Copy the lines below verbatim, beginning with the line containing "Task: Click the number 3 square" and continuing through the line containing "pyautogui.click(x=24, y=183)". Leave out every other line of the data.

- Exercise input:
★ ★ ★

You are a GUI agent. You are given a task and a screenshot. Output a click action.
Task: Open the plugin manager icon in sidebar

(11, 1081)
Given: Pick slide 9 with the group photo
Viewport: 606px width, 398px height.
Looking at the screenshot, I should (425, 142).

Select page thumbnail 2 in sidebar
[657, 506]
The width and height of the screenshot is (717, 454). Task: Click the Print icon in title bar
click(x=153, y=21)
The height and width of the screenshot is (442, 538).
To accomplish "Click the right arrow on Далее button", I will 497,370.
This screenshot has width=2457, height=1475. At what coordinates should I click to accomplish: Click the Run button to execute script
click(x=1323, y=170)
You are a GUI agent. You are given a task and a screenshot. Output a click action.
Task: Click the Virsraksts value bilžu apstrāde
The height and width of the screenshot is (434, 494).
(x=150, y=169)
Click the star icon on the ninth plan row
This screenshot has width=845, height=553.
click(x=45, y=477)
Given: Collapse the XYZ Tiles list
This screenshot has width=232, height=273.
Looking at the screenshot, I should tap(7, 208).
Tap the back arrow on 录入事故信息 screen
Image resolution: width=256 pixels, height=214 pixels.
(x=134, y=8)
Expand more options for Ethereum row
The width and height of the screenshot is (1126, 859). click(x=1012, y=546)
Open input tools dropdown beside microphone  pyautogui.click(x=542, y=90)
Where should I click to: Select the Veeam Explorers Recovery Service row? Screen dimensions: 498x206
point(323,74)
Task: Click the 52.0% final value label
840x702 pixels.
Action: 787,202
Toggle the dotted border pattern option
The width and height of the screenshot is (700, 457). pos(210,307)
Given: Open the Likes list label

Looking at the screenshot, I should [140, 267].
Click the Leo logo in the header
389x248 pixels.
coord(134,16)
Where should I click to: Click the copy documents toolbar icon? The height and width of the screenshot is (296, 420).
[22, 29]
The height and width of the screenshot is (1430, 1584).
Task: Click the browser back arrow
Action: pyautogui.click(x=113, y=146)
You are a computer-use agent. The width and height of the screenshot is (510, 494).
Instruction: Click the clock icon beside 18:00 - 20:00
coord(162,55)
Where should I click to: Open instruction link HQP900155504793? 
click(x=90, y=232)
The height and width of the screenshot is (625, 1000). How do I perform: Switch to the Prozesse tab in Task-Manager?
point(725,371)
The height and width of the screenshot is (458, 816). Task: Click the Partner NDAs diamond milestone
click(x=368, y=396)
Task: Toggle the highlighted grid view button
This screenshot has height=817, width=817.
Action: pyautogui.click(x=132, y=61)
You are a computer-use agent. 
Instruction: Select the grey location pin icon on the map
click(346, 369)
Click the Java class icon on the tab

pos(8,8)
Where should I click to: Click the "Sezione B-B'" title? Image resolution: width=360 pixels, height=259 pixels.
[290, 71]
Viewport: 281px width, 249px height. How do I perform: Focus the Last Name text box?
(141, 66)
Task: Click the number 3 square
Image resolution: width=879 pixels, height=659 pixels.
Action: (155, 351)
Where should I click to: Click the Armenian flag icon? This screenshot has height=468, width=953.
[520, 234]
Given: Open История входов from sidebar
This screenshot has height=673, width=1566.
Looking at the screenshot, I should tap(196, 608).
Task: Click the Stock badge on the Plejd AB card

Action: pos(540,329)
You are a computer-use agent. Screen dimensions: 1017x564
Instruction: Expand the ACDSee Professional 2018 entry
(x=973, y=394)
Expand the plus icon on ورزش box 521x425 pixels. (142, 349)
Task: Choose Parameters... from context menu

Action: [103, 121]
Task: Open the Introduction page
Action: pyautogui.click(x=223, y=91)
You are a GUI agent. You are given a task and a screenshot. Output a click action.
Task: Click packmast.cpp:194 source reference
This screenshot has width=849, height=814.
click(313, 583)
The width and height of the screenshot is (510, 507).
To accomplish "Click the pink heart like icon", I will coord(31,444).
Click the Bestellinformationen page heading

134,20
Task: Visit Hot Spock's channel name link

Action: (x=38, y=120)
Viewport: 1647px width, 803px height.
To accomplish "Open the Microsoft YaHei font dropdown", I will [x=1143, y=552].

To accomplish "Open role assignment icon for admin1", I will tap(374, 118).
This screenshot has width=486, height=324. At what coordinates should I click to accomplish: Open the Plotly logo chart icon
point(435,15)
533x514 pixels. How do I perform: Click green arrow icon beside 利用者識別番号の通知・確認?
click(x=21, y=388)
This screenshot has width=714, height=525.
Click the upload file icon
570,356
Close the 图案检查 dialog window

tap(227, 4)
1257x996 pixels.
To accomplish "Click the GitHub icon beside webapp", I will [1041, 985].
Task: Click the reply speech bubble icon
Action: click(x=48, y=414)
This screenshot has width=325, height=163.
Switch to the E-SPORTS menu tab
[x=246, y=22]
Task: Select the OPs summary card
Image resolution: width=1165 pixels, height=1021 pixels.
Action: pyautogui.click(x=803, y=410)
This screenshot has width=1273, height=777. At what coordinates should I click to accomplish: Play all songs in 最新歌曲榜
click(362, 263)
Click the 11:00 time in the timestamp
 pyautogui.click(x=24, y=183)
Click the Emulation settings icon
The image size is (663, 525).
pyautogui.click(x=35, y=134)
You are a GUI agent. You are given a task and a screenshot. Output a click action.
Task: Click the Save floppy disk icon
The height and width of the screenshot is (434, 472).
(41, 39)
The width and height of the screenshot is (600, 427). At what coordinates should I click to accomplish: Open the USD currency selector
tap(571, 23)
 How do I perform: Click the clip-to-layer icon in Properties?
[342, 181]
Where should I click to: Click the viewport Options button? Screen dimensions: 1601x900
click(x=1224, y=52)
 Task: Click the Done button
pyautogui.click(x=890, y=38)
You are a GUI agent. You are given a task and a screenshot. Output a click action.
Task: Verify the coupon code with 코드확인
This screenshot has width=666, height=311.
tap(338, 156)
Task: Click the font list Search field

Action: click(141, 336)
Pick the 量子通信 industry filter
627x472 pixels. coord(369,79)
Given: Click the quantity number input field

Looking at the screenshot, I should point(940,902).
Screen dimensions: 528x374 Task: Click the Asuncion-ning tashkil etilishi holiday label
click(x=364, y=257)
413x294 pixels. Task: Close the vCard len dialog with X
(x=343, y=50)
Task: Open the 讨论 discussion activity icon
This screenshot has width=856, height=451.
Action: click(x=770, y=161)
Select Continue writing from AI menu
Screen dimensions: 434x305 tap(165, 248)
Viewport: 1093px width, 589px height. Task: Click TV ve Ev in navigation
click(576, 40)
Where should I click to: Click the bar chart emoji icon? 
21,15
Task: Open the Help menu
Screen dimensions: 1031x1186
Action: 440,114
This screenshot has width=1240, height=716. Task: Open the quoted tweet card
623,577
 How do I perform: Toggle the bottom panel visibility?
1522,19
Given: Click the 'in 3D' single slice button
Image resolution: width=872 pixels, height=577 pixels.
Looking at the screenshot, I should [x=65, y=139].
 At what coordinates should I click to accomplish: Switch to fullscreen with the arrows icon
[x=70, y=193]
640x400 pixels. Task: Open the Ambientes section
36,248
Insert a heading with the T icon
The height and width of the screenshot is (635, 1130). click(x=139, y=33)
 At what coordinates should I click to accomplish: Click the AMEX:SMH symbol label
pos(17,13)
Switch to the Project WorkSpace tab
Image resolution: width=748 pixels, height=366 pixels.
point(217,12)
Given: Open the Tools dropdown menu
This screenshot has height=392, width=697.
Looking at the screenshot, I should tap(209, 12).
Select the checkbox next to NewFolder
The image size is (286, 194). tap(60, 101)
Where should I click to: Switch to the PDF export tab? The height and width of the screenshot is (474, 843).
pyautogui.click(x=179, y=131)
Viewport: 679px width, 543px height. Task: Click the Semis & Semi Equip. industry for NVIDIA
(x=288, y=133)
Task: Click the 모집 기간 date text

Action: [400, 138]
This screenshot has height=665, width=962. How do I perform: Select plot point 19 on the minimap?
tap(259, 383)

★ ★ ★

- Response:
Task: Click the number 3 square
Image resolution: width=879 pixels, height=659 pixels.
Action: (155, 351)
Where should I click to: Click the Armenian flag icon? This screenshot has height=468, width=953.
[520, 234]
Given: Open История входов from sidebar
This screenshot has height=673, width=1566.
Looking at the screenshot, I should tap(196, 608).
Task: Click the Stock badge on the Plejd AB card

Action: pos(540,329)
You are a computer-use agent. Screen dimensions: 1017x564
Instruction: Expand the ACDSee Professional 2018 entry
(x=973, y=394)
Expand the plus icon on ورزش box 521x425 pixels. (142, 349)
Task: Choose Parameters... from context menu

Action: [103, 121]
Task: Open the Introduction page
Action: pyautogui.click(x=223, y=91)
You are a GUI agent. You are given a task and a screenshot. Output a click action.
Task: Click packmast.cpp:194 source reference
This screenshot has width=849, height=814.
click(313, 583)
The width and height of the screenshot is (510, 507).
To accomplish "Click the pink heart like icon", I will coord(31,444).
Click the Bestellinformationen page heading

134,20
Task: Visit Hot Spock's channel name link

Action: (x=38, y=120)
Viewport: 1647px width, 803px height.
To accomplish "Open the Microsoft YaHei font dropdown", I will [x=1143, y=552].

To accomplish "Open role assignment icon for admin1", I will tap(374, 118).
This screenshot has width=486, height=324. At what coordinates should I click to accomplish: Open the Plotly logo chart icon
point(435,15)
533x514 pixels. How do I perform: Click green arrow icon beside 利用者識別番号の通知・確認?
click(x=21, y=388)
This screenshot has width=714, height=525.
Click the upload file icon
570,356
Close the 图案检查 dialog window

tap(227, 4)
1257x996 pixels.
To accomplish "Click the GitHub icon beside webapp", I will [1041, 985].
Task: Click the reply speech bubble icon
Action: click(x=48, y=414)
This screenshot has width=325, height=163.
Switch to the E-SPORTS menu tab
[x=246, y=22]
Task: Select the OPs summary card
Image resolution: width=1165 pixels, height=1021 pixels.
Action: pyautogui.click(x=803, y=410)
This screenshot has width=1273, height=777. At what coordinates should I click to accomplish: Play all songs in 最新歌曲榜
click(362, 263)
Click the 11:00 time in the timestamp
 pyautogui.click(x=24, y=183)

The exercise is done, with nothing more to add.